Python Pandas-Automating Data Gathering from Website - python

I'm trying to make a script that can read through a table of company names from one website and take the names of each company and put them in an url (the url exists, and it contains more data specific to each company.

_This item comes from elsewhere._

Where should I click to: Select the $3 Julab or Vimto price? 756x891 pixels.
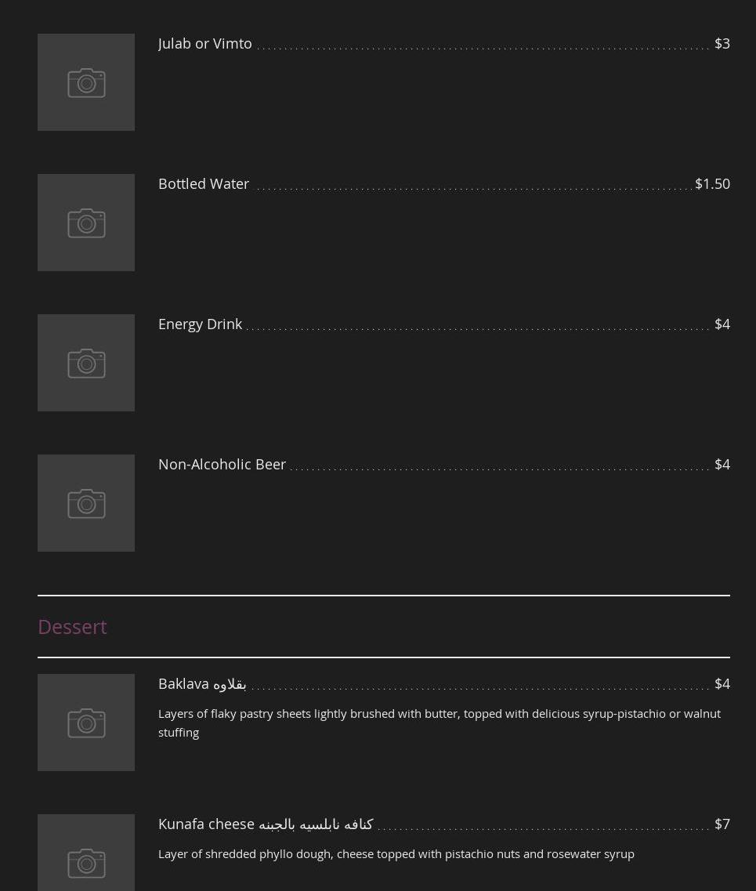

This data is what I want to analyze).
However, I cannot get the names to be put in the url without python also putting in parts of the table, giving me the error below:
import numpy as np
import pandas as pd
import requests
url1 = "http://openinsider.com/latest-penny-stock-buys"
df1 = pd.read_html(url1)
table = df1[11]
# sorting
n = np.quantile(table["Qty"], [0.99])
print("20th percentile: ", n)
q = table.sort_values("Qty", ascending=False)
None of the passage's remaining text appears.